A study of two U.S. community colleges using the Bridge program shows these students are 20 percentage points more likely to complete GED classes and exams and to enroll in higher ed courses.
“We are very encouraged by what we have seen,” said Robert Ivry, senior vice president of the MDRC, a nonprofit social policy research group, which launched small but rigorous studies with both LaGuardia Community College of the City University of New York and Northeast Wisconsin College in Green Bay, Wis.
“This is GED with a purpose,” he said. “This makes career themes come alive through their learning.”
At both the larger metropolitan New York school and the smaller Midwestern college, researchers found Bridge students are far more likely to complete GED classes, take the exam and enter college than those in traditional GED classes, he said.
The LaGuardia program has been in place since 2007, but the MDRC helped NWTC develop curriculum and aids with monitoring student success. The school is about half way through a three-year partnership with the MDRC.
The research group felt it important to gauge success at two different types of schools, Ivry said, and partnered with NWTC after meeting administrators at a national conference.
“Is this unique to New York?” Ivry said. “We felt showing impacts from not only a New York, which as pretty high-functioning community schools, but also a smaller school with an active program was important.”

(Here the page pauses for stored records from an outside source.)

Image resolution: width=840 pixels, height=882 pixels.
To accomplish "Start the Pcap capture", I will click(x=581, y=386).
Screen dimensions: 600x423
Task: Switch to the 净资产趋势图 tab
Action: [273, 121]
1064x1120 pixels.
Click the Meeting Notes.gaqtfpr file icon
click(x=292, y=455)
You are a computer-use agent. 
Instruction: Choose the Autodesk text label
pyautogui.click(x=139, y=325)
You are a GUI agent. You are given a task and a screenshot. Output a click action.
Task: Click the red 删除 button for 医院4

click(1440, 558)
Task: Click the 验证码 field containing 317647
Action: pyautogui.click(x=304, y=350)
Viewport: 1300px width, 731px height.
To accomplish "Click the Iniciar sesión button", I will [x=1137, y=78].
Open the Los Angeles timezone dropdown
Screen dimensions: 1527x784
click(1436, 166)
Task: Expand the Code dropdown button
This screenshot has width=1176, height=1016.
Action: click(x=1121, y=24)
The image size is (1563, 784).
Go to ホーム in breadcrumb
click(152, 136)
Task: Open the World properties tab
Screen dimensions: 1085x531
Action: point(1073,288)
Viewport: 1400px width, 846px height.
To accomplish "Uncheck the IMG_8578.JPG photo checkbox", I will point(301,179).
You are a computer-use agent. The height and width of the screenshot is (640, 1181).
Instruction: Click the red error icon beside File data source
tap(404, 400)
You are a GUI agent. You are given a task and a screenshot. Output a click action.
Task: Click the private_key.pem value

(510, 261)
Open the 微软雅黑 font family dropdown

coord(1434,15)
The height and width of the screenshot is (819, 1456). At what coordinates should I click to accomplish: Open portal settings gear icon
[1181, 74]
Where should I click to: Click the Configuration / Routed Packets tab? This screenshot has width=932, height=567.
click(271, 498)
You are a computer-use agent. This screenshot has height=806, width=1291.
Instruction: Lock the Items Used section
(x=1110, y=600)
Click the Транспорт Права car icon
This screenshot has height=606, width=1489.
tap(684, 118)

Nationally, less than 5 percent of those with a GED will earn a bachelor’s degree, compared with 33 percent of those with high school diplomas, according to the U.S. Census. Studies by the National Bureau of Economic Research show that although many GED students take the exam with the intention of gaining a post-secondary diploma, about 77 percent of GED holders do not go on beyond the first semester of college.
Those behind Bridge are hopeful the program gives students the support they need to stick with their studies.
“Many of our learners have some pretty significant challenges,” said Pam Gerstner, associate dean of general studies at Green Bay’s NWTC. “And student stories can change every week. Having them think about a career and having that extra support really makes a difference.”
In the past, NWTC offered an open lab setting for students to study for their GED but had no formal instruction. A 2014 overhaul made the tests more difficult, and the tech school began to offer classroom instruction to help students prepare. The classes are free of charge, although people must pay to take the GED.
The Bridge program, launched at NWTC in 2015, takes that a step further and tailors lessons specifically to prepare students to transition into certificate and associate degree programs. Students interested in a health career, for example, might go out and assess different insurance carriers to determine the best coverage, or look into the cost to attend college as part of a math assignment.
“GED is looked at as a pipeline,” Gerstner said. “The overall goal is to get them into a post-secondary program.”
Students were randomly chosen to be part of either regular GED prep students or those in the Bridge program.
Those in the bridge program work with a specialist who helps keep them motivated and helps keep them in school.
“They’re literally holding their hand through the whole process,” said Diane Shilka, supervisor in Adult Basic Education at NWTC. “Students also have access to all of our student services, there’s lots of opportunity to feel part of campus. We want them to not only feel successful in the classroom, but in school.”
Students meet with counselors and instructors in fields they would like to pursue. And so far, Gerstner and Shilka are pleased with results.
There are 304 students in the Wisconsin school’s study – 152 in the Bridge program and 152 in GED prep. About a third of the Bridge students have obtained their GED and 14 percent have moved into a post-secondary program. That compares to 14 percent of GED prep students who have earned a GED and 7 percent who have transitioned to a degree or certificate program.
NWTC administrators say they hope to continue the program once the MDRC support ends.
Ivry said such programs are vital as most jobs require some post-secondary education. And he suggests that schools partner with businesses to offer programming in areas that align with the local labor market.
“You want to pick areas where they can get a job,” Ivry noted. Providing students to spend time at a job site, even as GED students, also is important, he said.
Making the program a nationwide effort is a challenge, however, because states determine GED practices, with some hosted by K-12 systems, public libraries or two-year colleges.
“There’s a huge plus to having it at community colleges,” Ivry said. “There’s a psychological boost for students to have it at the college, and it makes for a more seamless transition. There’s a lot of variety in the 50 states, but this suggests value for having it at community colleges.”